= 2014-04-30: Notes about the hyphen-minus character '-':
Ascii hyphen-minus used to be glue, but stopped around version 1.18, then
was re-instated in 1.20.
Having - as glue avoids generating phrase searches with bad performance.
== Dashes
There is a diversity of Unicode characters used mostly indistinctly (and
independant of their correct intent) as dash/minus/hyphen (hyphen, n-dash,
em-dash, etc.) in real-world texts.
The Unicode dashes are properly treated as word-breaking by the splitter,
but it means that there will sometimes be a discrepancy between the
character in the search (usually an ascii hyphen-minus), and the character
in the text (which could be anything because of mis-use).

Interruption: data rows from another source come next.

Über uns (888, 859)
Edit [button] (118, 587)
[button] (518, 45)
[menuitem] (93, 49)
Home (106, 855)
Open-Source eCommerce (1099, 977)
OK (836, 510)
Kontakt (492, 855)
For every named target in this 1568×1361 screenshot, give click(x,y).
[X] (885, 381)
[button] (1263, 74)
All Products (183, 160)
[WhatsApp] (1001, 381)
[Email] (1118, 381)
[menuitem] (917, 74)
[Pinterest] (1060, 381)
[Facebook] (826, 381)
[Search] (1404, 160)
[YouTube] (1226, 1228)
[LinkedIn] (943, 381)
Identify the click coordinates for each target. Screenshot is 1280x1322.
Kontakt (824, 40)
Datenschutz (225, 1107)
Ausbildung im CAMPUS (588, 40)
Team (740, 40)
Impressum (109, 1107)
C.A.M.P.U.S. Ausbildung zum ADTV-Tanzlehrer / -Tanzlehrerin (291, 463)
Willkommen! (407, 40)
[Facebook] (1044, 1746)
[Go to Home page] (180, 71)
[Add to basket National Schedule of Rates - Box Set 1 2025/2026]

It does happen (incorrectly) that a dash is used in a text instead of an
hyphen to join a compound word, resulting in no span constructed, and a
minus in the question, generating a span search, resulting in missed
match.
A possible solution consisting in changing all dash signs into minus signs
at indexing time has been dismissed because this would introduce problems
with *correct* uses of dashes (which should be treated as space). This
would not be a major issue though because a matching search would probably
use white space in this case, and single terms are also generated for the
span.
There are auxiliary arguments:
- Treating all dash/hyphen/minus as whitespace (except at eol) makes for a
smaller index.
- Which is especially significant for raw indexes because of
multiplicative effects ("jean francois" "Jean francois" "jean Francois"
...)
== Hyphens
Hyphens have several distinct uses which should yield different treatment:
- Use with prefixes and suffixes: co-worker should probably be transformed
into or supplemented by coworker
- Use in compound words: American-football in "American-football player"
should certainly not be collapsed.
If an hyphen-minus is present in the text in the first case, as will be
current in practise, there is no way we can get it right anyway, except by
using a language dictionary.
So, given that even a real hyphen needs an ambiguous treatment, we don't
try and we just replace a Unicode hyphen (0x2010) with an ascii
hyphen-minus while indexing. This has the best chance of matching what a
user would type.
The current (1.20) recoll is unable to match coworker and co-worker. The
best treatment for this would probably be synonym expansion at search time.